TASK REQUIREMENTS: Copy out, word for word, the lines of the data between the line holding "Task: Open the top" and the line holding "pos(417,377)", inclusive, and nothing else.

## begin EXCERPTED RECORDS

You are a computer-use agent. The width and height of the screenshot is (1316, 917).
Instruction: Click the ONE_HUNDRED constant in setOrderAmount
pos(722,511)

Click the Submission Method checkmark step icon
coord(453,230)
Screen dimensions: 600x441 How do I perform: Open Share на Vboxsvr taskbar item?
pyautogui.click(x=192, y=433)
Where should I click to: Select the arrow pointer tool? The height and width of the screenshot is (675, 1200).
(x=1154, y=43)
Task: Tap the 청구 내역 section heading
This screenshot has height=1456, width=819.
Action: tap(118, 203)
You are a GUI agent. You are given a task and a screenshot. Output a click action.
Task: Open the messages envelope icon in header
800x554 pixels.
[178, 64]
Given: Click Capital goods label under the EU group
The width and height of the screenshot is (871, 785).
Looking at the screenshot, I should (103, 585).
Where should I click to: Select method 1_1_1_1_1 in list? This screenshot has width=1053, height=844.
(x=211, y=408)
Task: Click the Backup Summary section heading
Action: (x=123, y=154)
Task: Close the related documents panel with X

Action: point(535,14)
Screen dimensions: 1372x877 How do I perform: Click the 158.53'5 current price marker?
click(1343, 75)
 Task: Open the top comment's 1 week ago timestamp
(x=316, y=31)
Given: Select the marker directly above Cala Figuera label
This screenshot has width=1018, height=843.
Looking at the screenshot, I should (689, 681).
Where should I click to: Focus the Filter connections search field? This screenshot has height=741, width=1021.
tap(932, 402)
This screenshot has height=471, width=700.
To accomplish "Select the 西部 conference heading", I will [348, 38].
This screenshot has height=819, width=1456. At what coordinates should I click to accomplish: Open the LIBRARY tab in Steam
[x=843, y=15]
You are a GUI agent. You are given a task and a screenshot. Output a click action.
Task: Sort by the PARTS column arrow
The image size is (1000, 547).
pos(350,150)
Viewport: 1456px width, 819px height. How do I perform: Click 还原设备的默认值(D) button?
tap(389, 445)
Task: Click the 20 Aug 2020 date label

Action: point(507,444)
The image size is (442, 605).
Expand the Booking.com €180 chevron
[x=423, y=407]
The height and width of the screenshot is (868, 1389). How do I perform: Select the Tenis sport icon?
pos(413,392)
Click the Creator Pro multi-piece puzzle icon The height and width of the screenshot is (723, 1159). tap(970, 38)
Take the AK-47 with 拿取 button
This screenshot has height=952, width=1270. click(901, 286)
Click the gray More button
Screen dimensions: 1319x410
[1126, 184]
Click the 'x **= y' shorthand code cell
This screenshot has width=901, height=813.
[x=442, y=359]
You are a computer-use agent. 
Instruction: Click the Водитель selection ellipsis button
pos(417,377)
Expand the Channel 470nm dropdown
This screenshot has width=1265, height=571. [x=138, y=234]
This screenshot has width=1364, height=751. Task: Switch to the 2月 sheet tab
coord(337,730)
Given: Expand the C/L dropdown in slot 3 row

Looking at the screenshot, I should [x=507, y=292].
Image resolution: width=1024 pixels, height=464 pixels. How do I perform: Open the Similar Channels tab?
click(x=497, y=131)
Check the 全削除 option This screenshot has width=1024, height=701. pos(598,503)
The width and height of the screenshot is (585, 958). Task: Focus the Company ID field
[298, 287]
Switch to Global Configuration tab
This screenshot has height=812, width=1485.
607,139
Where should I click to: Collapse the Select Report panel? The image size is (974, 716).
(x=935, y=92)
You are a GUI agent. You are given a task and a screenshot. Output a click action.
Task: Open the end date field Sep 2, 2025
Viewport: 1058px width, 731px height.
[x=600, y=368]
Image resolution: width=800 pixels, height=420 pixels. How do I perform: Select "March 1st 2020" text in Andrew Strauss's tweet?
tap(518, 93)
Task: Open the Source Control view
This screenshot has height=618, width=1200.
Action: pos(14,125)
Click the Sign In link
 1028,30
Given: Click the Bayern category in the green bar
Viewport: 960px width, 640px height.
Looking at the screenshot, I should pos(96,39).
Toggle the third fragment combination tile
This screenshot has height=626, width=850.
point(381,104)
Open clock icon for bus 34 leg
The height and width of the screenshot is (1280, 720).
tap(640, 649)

## end EXCERPTED RECORDS

COMPLETE OUTPUT:
 Task: Open the top comment's 1 week ago timestamp
(x=316, y=31)
Given: Select the marker directly above Cala Figuera label
This screenshot has width=1018, height=843.
Looking at the screenshot, I should (689, 681).
Where should I click to: Focus the Filter connections search field? This screenshot has height=741, width=1021.
tap(932, 402)
This screenshot has height=471, width=700.
To accomplish "Select the 西部 conference heading", I will [348, 38].
This screenshot has height=819, width=1456. At what coordinates should I click to accomplish: Open the LIBRARY tab in Steam
[x=843, y=15]
You are a GUI agent. You are given a task and a screenshot. Output a click action.
Task: Sort by the PARTS column arrow
The image size is (1000, 547).
pos(350,150)
Viewport: 1456px width, 819px height. How do I perform: Click 还原设备的默认值(D) button?
tap(389, 445)
Task: Click the 20 Aug 2020 date label

Action: point(507,444)
The image size is (442, 605).
Expand the Booking.com €180 chevron
[x=423, y=407]
The height and width of the screenshot is (868, 1389). How do I perform: Select the Tenis sport icon?
pos(413,392)
Click the Creator Pro multi-piece puzzle icon The height and width of the screenshot is (723, 1159). tap(970, 38)
Take the AK-47 with 拿取 button
This screenshot has height=952, width=1270. click(901, 286)
Click the gray More button
Screen dimensions: 1319x410
[1126, 184]
Click the 'x **= y' shorthand code cell
This screenshot has width=901, height=813.
[x=442, y=359]
You are a computer-use agent. 
Instruction: Click the Водитель selection ellipsis button
pos(417,377)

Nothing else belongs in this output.